Sergio Canavero is a controversial neurosurgeon who has made headlines by claiming to have performed the world’s first human head transplant. The transplant took a total of 18 hours and involved successful connection of the nerves, spine, and blood vessels of two people.
Canavero stated that the operation had been performed by a team led by Harbin Medical University-affiliated Dr. Xiaoping Ren. This Chinese team was involved in a monkey head transplant last year and the surgeon had been working closely with the team.
The neurosurgeon had announced two years ago that he plans to perform a human head transplant. He added the details in a paper later published “Human head transplantation. Where do we stand and a call to arms” that appeared in Surgical Neurology International.

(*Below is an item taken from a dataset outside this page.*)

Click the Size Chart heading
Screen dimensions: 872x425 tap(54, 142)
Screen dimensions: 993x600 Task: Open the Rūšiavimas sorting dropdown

“For too long nature has dictated her rules to us,” Canavero said. “We’re born, we grow, we age and we die. For millions of years, humans have evolved and 110 billion humans have died in the process. That’s genocide on a mass scale. We have entered an age where we will take our destiny back in our hands. It will change everything. It will change you at every level. The first human head transplant, in the human mode, has been realized. The surgery lasted 18 hours. The paper will be released in a few days. Everyone said it was impossible, but the surgery was successful.”
The operation was carried out on a cadaver but the first human head transplant might not be that far off in the future as 31-year old Russian Valery Spiridonov has volunteered to have the operation because his life has been made miserable by a muscle-wasting disease. “It will be for a medical, neurological condition, not for life-extension,” Canavero said of the operation.
Canavero was asked whether there was a possibility that the operation would take place outside of China if it was successful on a living person, and he answered with a resounding no. “Given the amount of mean criticism we received, I don’t think we should go international. For instance, if you still stick to the Frankenstein schtick, which doesn’t make sense, then no. This is a medical condition for people who are suffering awfully so it isn’t a joke.”
Dr. James Fildes, NHS principal research scientist at the University Hospital of South Manchester’s Transplant Centre, said, “Unless Canavero or Ren provide real evidence that they can perform a head, or more appropriately, a whole body transplant on a large animal that recovers sufficient function to improve quality of life, this entire project is morally wrong.”